=== PAGE TEXT ===

CSV-row filtering when reading #503

bkamins · 2019-09-27T11:02:56Z

It would be good if CSV.File accepted an argument that would be a predicate that would take row number and row itself and allowed to filter rows being read conditional on this predicate.

Simple use cases:

store only even rows
store only random sample with 5% of ingested rows
store only rows that have a certain value in a certain column (e.g. in ML: select only rows that should go to training data set)

Why it is needed: if CSV.jl is optimized to be less memory hungry then such filtering would allow ingesting very large files by reading only a fraction of their contents.

As an additional option one can imagine that this would allow for piping a CSV file in and then writing it back as a CSV (or JSON) filtered without materializing the whole data set in memory (this is a relevant and frequent use case; note that in general this cannot be done by typical UNIX line processing utilities, as one record of a CSV file can in general span multiple rows).

@quinnj - do you think it would be doable?

The text was updated successfully, but these errors were encountered:

bkamins · 2019-09-27T11:07:39Z

As an additional comment. Maybe a better place for this to live in is Tables.jl, but I did not find a function there that would take a table and return a lazy filtered wrapper of this table.

=== SUPPLIED INFORMATION ===

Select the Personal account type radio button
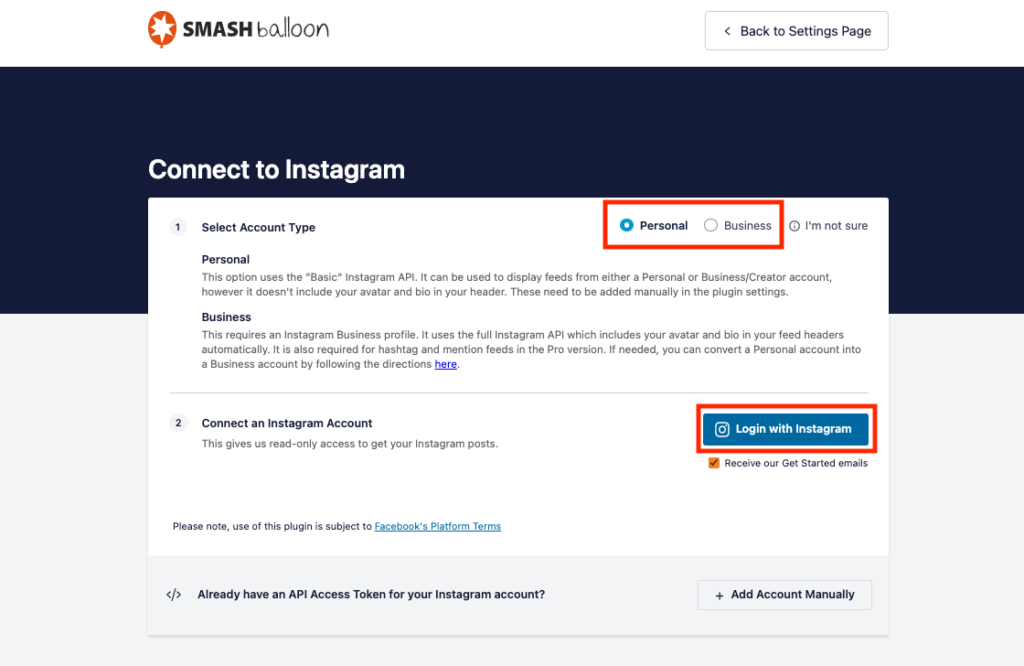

===

[YOUR INSTRUCTIONS]:
Please condense the paragraph of the CSV filtering issue that begins "As an additional option" into a shorter version that keeps its main facts. The data here is not needed.

[SOLUTION TO THIS EXERCISE]:
The feature could also allow piping a CSV file in and writing it back out, filtered, as CSV or JSON without materializing the whole data set in memory. This is a relevant and frequent use case. Typical UNIX line-processing utilities generally cannot do it, because one CSV record can span multiple rows.